The alignment of the Supreme Court is locked in for decades to come. Republicans are almost certain to maintain control of the Senate in the 2026 election. The only check on Trump’s escalating power would be Democrats winning control of the narrowly divided House.
Which is why our elections are so important, and why Trump’s attempt to put his fingers on the electoral scale is so alarming. And that’s why Proposition 50 is so important.
The president sees the threat to his unchecked rule. That prompted him to goad Texas Republicans into redrawing their House seat boundaries — a process usually done every 10 years after the national census, not in the middle of a decade — to give the GOP five additional favorable districts.
Missouri soon followed with new maps designed to give Republicans an additional seat. North Carolina did the same this week. The red states of Kansas, Louisiana, Indiana and Florida are expected to do the same.
California’s response
Proposition 50 is Gov. Gavin Newsom’s response. But, unlike those Republican states, California doesn’t leave it to its legislators to draw political boundaries.

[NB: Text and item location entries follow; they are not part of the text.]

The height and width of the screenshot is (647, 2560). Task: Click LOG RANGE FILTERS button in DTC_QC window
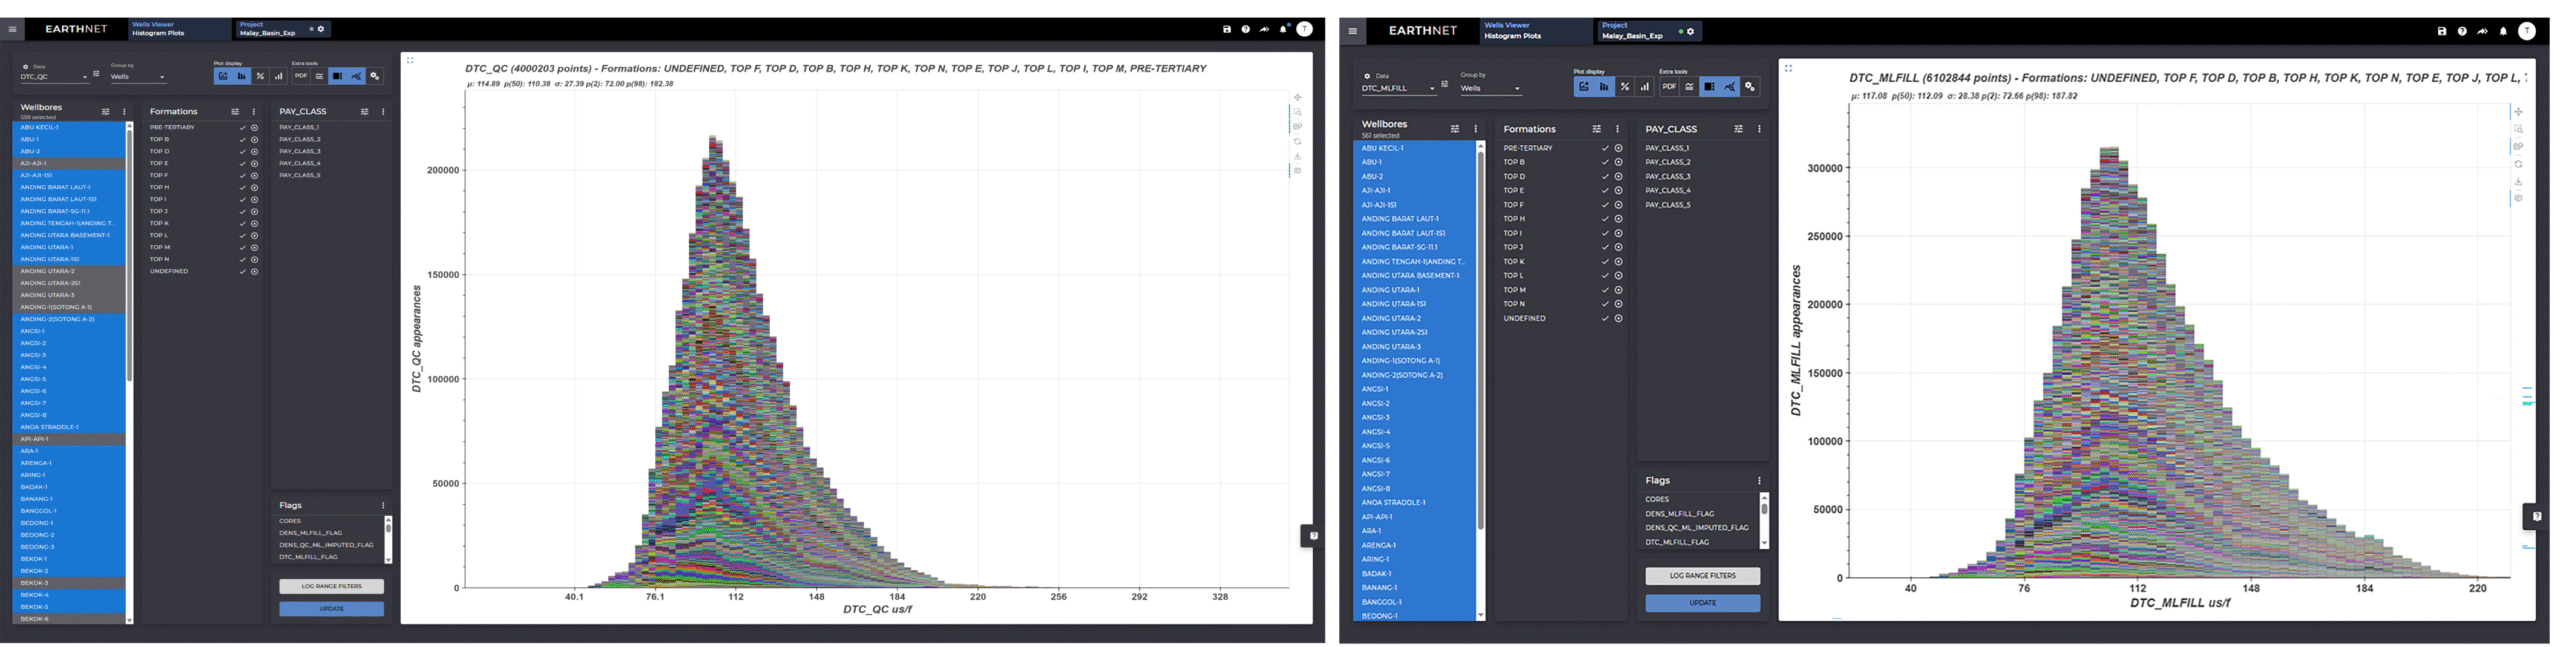[x=331, y=587]
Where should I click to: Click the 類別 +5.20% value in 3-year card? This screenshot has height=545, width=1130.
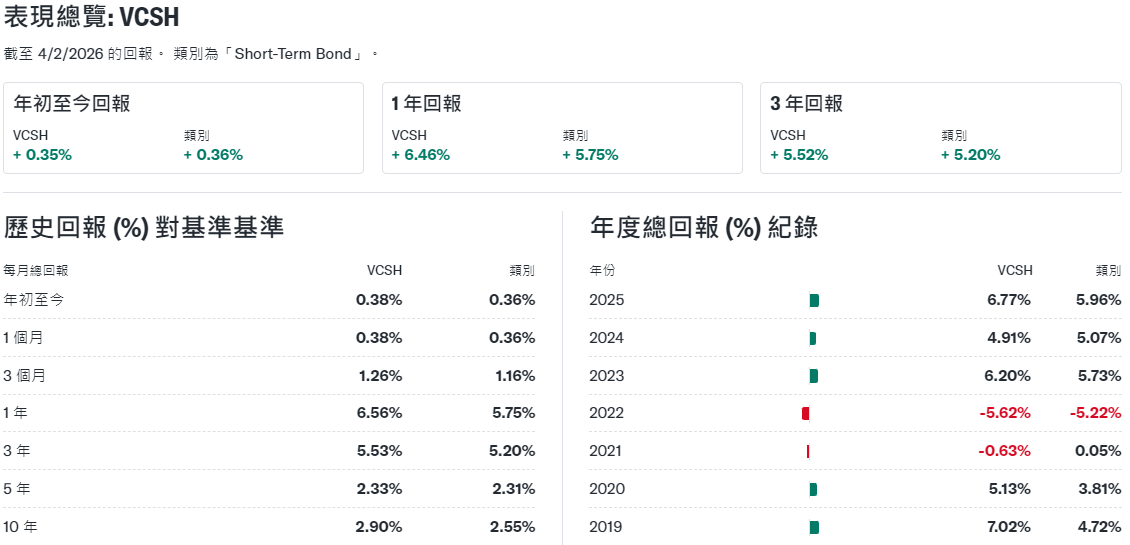pos(970,155)
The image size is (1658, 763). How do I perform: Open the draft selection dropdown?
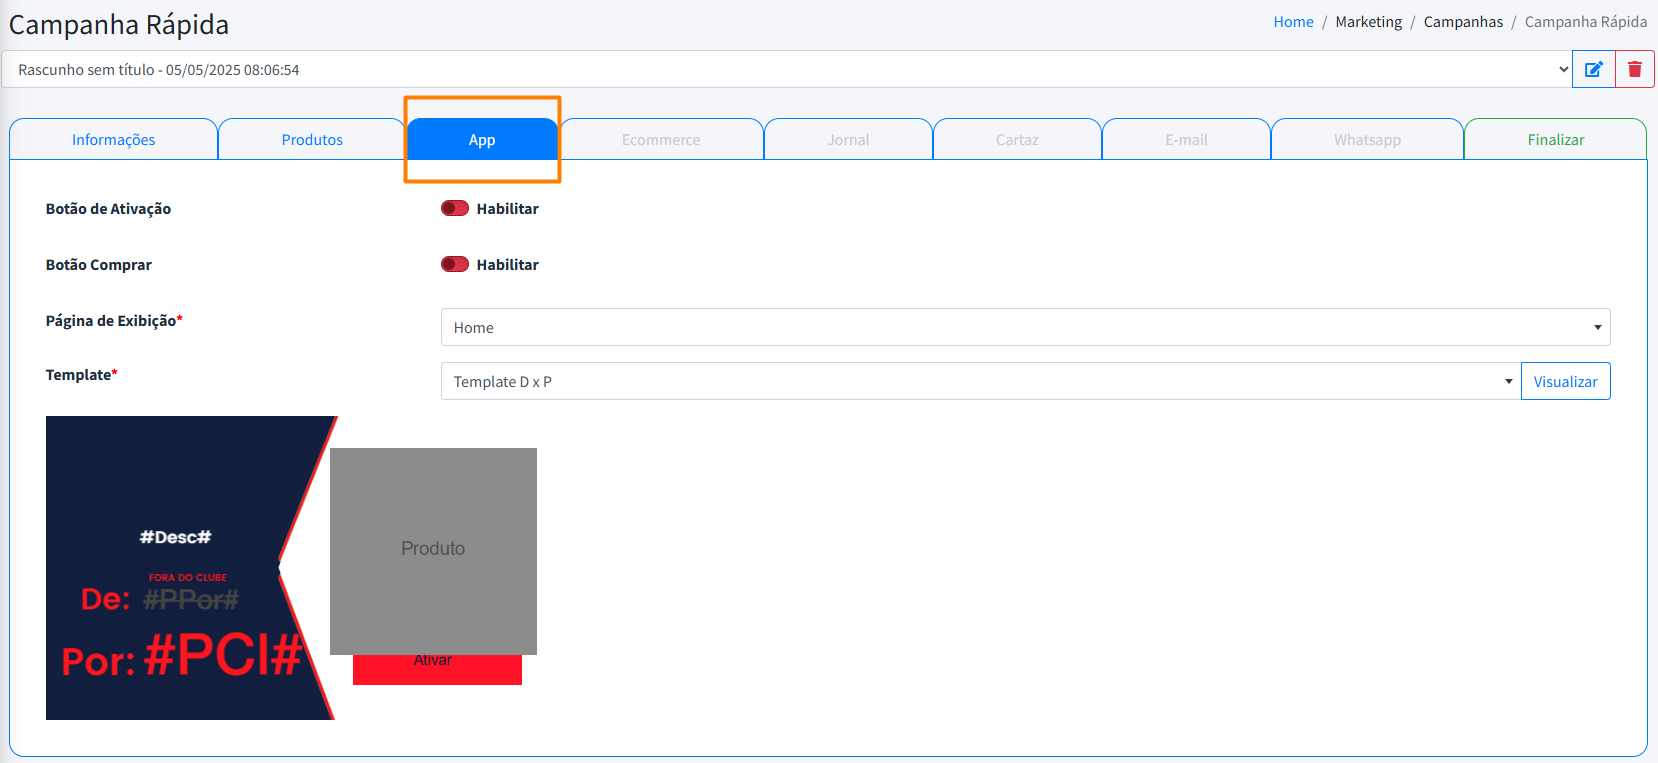(x=786, y=69)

In 2008, voters approved an initiative that created the state’s independent redistricting commission and tasked it with drawing the district boundaries for the state Legislature and Board of Equalization.
The establishment of the commission was a wise move designed to take partisanship out of the drawing of boundaries for governmental bodies within the state. And nothing in Proposition 50 would affect that.
Contrary to claims about the measure, Proposition 50 does not dismantle the redistricting commission, nor does it affect the drawing of boundaries for state legislative districts.
Then, in 2010, voters approved another initiative expanding the commission’s responsibilities to include drawing congressional districts. It seemed like a good idea that would set an example for other states to follow.
But it hasn’t worked out that way. For the redistricting after the 2020 census, only eight states, including significantly California, Washington, New York and Michigan, used independent redistricting commissions.
Applied across the nation, the commission process has turned into unilateral political disarmament. Those states that did the right thing now find themselves vulnerable to the GOP’s systematic and partisan manipulation in other states.
Despite that, Proposition 50 would not even abandon the congressional redistricting approved by voters in 2010. Rather it suspends it temporarily to counter the unprecedented Trump-led manipulation by redrawing the state’s congressional lines to increase the number of blue seats. California would return congressional redistricting to the independent commission after the 2030 census.
In fact, that might be the one mistake of Proposition 50 — that it doesn’t go far enough. There’s little to no hope that red states are going to lay down their political arms before the next decennial line-drawing. If we’ve learned anything from this experience, it’s that California shouldn’t either. But there will be time before then to revisit the issue.
In the meantime, California must protect its interests — it must defend to the extent possible against the Trump assault on norms of national redistricting. That is the only hope for returning some semblance of congressional oversight and the constitutionally mandated balance of powers to Washington.
That’s why I voted for Proposition 50.